0. Preface
The process of recent projects is becoming clearer, but many of the key technologies are not mastered and can only be explored in one step.
In order to do static code analysis based on data stream analysis, the work of front-end such as lexical analysis and grammatical analysis is necessary. Yacc and Lex are no longer considered, check the information of the day, found two more suitable, one is Java under the ANTLR, the other is specifically to do PHP ast generation Php-parser.
ANTLR is a relatively well-known tool in the field of compiling principles, and is more practical than YACC and Lex. But the PHP syntax file only one, toss a half-day to generate tuning, found not quite suitable for "$a = 1" generated tokens unexpectedly is [$,a,=,1], unable to identify assignment, do too rough, it is extremely disappointing.
In contrast, Php-parser more professional, after all, focus on the lexical, grammatical analysis of PHP work.
1. Introduction
Php-parser's Project homepage is https://github.com/nikic/PHP-Parser. Multiple versions of PHP can be parsed perfectly, creating an abstract syntax tree.
For lexical analysis, PHP has a built-in function token_get_all () that can be used to get tokens, as input to the parsing, and this open source project is also used by the Token_get_all () generated token stream.
2. Installation
Installation is also very simple, here I am using the PHP package management tool Composer added, in the project directory to execute the following command:
PHP Composer.phar require Nikic/php-parser
If you do not download composer, you should first execute the following command:
Curl-s Http://getcomposer.org/installer | Php
3. Generate AST
After adding Php-parser with composer, it is easy to use.
Let's start by introducing some of the node types defined in Php-parser:
(1) PHPPARSER\NODE\STMT is a statement node with no return information (returns) structure, such as an assignment statement "$a = $b";
(2) phpparser\node\expr is an expression node that can return a value of the language structure, such as $var and Func ().
(3) Phpparser\node\scalar is a constant node that can be used to represent any constant value. such as ' string ', 0, and constant expression.
(4) Some nodes are not included, such as parameter nodes (PHPPARSER\NODE\ARG).
The names of some node classes are underlined to avoid conflicts with PHP keywords.
Php-parser's HelloWorld program is as follows, and the snippet generates an AST:
The output is:
Array ([0] = Phpparser\node\stmt\echo_ Object ([subnodes:protected] = = Array ( [Exprs] = = Array ([0] = phpparser\node\scalar\st Ring Object ([subnodes:protected] = = Array ([value] = 1+2 ) [attributes:protected] = = Array ( [StartLine] = 1 [EndLine] = 1)) [1] = Phpparse R\node\scalar\string Object ([subnodes:protected] = Array ([value] = Chongrui ) [attributes:protected] = = Array ( [StartLine] [1] [endLine] = 1 ) ) ) ) [attributes:protected] = = Array ([startLine] = 1 [endlin E] = 1)))
As you can see, this lesson AST has only one node Echo_, this node has a child node Exprs, which can be accessed using $STMTS[0]->EXPRS.
The attributes information in the node is used to store startline and endline as well as comments.
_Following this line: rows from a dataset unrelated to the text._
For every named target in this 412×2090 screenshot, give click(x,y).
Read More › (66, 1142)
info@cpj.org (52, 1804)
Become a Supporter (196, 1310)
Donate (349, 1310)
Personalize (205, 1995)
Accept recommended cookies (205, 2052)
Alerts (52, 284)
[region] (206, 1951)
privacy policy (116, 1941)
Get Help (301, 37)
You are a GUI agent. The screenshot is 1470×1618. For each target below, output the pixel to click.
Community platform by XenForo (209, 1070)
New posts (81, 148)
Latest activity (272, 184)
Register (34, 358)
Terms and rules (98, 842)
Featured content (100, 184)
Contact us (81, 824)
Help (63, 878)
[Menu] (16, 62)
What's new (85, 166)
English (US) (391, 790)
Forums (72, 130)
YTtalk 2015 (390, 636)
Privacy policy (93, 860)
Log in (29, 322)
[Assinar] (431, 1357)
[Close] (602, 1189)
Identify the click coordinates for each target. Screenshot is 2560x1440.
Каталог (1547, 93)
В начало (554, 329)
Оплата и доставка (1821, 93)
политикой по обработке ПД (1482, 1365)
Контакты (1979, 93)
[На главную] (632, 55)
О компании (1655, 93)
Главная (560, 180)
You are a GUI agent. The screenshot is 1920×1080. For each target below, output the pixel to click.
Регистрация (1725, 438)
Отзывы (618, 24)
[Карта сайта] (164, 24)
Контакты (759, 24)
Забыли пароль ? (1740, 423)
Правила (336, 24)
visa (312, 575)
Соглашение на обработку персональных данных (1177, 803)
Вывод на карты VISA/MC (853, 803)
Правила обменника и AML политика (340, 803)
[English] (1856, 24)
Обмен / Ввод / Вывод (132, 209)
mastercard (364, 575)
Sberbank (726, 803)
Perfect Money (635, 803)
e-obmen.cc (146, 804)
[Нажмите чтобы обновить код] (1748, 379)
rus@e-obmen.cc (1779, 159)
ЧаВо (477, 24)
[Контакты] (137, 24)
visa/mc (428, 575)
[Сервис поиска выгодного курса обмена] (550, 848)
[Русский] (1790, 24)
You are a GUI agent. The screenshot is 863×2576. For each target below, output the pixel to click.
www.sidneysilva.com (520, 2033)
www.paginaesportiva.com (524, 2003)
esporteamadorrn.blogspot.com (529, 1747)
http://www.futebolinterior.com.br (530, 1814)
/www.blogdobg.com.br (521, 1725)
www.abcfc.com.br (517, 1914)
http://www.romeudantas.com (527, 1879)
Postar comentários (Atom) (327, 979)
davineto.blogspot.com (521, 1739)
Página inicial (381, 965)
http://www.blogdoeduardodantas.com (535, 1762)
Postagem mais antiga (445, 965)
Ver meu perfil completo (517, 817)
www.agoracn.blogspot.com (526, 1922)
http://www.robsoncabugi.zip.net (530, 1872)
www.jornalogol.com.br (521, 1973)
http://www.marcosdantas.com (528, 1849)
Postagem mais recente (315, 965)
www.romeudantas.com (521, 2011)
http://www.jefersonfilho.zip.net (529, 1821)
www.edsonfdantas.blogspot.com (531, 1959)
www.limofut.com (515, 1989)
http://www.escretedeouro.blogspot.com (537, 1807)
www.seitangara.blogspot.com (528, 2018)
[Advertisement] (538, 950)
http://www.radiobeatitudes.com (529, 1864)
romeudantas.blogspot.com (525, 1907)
Access can be accessed using getattributes (), getattribute (' StartLine '), SetAttribute (), and Hasattribute () methods.
The start line number StartLine can be accessed through the getline ()/setline () method (also GetAttribute (' StartLine ')). Note Information can be obtained using getdoccomment ().
Access the value on the node: such as access value "Chongrui", use $stmts[0]->exprs[1]->value;.
4. Node traversal
The traversal of the abstract syntax tree is very convenient, using the Phpparser\nodetraverser class. At the same time, the custom visitor object is supported. Because in the actual application, the PHP source code analysis, often do not know the specific structure of the AST, it is necessary to dynamically determine the type of each node information.
These judgments are uniformly written in Mynodevisitor, which inherits a parent class Nodevisitorabstract, which has several methods:
(1) The Beforetraverse () method is typically used to reset a value before traversal before traversing.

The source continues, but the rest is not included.